Work instructions — Repeat the rows below word for word, starting with the line that contains "Identify the location of new map view." and going on through the line that contains "In order to click on minimize", with both of those lines included.

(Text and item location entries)
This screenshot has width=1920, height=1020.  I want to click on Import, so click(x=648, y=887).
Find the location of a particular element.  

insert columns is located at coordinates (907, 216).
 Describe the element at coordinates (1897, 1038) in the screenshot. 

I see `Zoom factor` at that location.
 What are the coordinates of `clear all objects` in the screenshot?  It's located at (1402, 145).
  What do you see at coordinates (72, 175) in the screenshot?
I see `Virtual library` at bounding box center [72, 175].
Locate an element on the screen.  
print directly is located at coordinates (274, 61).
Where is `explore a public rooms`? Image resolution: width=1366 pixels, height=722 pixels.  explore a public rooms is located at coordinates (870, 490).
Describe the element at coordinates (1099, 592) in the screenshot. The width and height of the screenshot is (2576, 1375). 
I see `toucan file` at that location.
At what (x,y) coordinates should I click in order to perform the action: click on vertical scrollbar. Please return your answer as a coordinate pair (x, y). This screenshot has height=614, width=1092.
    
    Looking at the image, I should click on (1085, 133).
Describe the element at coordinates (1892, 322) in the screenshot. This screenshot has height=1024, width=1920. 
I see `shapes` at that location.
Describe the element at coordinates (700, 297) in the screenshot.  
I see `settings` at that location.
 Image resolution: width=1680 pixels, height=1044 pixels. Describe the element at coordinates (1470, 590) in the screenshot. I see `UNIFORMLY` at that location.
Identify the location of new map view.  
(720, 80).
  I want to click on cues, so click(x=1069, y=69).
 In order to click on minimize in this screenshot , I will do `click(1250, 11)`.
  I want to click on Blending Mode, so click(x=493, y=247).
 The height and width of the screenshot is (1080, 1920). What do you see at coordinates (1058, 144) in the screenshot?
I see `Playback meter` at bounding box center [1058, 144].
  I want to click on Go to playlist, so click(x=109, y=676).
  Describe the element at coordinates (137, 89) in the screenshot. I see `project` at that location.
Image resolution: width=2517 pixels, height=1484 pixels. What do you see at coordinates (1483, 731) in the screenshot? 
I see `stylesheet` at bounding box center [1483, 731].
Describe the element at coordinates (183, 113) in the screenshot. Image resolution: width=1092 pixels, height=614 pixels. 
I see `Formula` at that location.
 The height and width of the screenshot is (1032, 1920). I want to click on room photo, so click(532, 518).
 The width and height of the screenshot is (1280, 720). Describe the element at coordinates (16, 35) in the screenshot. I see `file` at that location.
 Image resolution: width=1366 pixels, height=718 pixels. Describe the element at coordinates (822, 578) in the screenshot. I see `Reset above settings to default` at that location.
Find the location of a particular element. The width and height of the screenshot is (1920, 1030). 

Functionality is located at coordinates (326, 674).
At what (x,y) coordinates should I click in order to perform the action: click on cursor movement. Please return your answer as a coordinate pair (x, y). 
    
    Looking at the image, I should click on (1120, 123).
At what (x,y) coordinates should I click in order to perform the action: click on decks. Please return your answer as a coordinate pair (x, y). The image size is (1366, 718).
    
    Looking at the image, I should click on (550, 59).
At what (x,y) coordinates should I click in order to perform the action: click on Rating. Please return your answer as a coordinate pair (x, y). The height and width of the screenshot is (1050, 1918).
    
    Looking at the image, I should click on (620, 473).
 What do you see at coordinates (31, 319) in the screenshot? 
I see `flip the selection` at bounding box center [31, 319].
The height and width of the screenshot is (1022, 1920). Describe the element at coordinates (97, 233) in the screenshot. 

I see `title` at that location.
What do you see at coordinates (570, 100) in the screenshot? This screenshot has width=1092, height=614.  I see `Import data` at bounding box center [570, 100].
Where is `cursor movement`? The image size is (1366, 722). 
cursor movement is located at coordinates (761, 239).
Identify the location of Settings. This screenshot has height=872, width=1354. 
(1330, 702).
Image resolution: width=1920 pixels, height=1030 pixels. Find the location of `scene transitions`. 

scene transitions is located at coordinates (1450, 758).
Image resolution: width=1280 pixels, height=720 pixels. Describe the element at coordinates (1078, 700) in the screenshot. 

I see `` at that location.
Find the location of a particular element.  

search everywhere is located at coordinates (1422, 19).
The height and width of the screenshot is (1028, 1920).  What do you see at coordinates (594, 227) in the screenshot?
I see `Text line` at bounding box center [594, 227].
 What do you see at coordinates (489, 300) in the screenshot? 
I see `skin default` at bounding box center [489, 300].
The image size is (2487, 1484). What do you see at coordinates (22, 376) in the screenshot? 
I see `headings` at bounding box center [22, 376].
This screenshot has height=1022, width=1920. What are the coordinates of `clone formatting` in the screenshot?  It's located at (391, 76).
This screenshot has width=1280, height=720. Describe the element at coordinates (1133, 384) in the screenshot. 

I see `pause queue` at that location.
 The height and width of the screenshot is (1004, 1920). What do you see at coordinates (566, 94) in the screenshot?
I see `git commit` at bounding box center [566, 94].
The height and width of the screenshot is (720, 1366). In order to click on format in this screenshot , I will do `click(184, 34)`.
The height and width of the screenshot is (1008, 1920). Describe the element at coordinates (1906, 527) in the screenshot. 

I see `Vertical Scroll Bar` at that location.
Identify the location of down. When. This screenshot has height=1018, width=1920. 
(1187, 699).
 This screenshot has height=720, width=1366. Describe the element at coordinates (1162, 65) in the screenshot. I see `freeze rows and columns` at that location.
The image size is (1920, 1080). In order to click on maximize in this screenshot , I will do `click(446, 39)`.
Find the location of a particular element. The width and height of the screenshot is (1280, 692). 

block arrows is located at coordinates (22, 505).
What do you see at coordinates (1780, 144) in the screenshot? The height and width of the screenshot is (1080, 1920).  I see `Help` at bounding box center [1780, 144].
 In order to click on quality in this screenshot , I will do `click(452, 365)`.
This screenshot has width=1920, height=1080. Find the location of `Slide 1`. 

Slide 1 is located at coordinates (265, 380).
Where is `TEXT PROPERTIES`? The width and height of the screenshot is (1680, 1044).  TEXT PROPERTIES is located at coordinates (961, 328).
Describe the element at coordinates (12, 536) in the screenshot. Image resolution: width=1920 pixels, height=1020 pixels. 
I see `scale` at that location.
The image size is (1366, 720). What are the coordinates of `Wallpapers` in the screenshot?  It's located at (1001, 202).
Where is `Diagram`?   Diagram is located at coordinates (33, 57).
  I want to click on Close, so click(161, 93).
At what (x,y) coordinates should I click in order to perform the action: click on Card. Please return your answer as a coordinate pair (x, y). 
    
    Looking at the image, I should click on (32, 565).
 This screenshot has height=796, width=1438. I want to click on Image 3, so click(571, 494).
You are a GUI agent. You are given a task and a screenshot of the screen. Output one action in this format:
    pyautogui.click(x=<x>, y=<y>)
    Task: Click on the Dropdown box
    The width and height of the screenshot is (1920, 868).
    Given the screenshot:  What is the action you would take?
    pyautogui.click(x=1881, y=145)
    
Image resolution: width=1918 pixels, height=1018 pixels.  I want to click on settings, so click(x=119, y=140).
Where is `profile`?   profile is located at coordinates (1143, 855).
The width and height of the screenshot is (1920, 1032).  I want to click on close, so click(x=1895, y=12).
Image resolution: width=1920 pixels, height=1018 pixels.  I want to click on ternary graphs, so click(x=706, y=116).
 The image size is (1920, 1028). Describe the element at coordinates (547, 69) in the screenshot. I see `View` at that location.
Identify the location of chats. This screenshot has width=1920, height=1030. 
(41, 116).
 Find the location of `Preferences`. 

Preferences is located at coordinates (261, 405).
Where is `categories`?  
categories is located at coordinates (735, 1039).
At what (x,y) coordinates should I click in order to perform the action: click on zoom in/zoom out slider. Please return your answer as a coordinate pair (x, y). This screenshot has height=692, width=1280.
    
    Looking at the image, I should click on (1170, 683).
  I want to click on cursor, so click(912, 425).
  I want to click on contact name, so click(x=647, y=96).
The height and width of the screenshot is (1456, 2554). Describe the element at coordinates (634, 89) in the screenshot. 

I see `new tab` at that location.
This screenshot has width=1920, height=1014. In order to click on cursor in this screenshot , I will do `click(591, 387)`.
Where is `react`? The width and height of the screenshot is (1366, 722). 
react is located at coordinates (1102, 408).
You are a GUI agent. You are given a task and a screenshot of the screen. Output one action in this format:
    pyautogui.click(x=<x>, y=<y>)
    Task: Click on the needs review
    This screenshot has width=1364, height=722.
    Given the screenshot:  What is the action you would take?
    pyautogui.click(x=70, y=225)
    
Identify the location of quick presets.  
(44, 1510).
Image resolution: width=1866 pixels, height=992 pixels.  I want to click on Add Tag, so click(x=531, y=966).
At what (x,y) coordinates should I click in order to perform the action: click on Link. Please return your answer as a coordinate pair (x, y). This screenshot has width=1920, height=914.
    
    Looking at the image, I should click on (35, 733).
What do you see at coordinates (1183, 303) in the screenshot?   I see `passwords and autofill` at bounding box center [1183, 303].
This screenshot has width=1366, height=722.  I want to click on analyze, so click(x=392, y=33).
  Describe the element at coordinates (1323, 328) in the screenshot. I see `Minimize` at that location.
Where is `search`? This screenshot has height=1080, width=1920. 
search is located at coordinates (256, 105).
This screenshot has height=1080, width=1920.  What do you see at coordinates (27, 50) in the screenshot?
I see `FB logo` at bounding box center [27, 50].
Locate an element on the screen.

Response —
Identify the location of new map view.  
(720, 80).
  I want to click on cues, so click(x=1069, y=69).
 In order to click on minimize in this screenshot , I will do `click(1250, 11)`.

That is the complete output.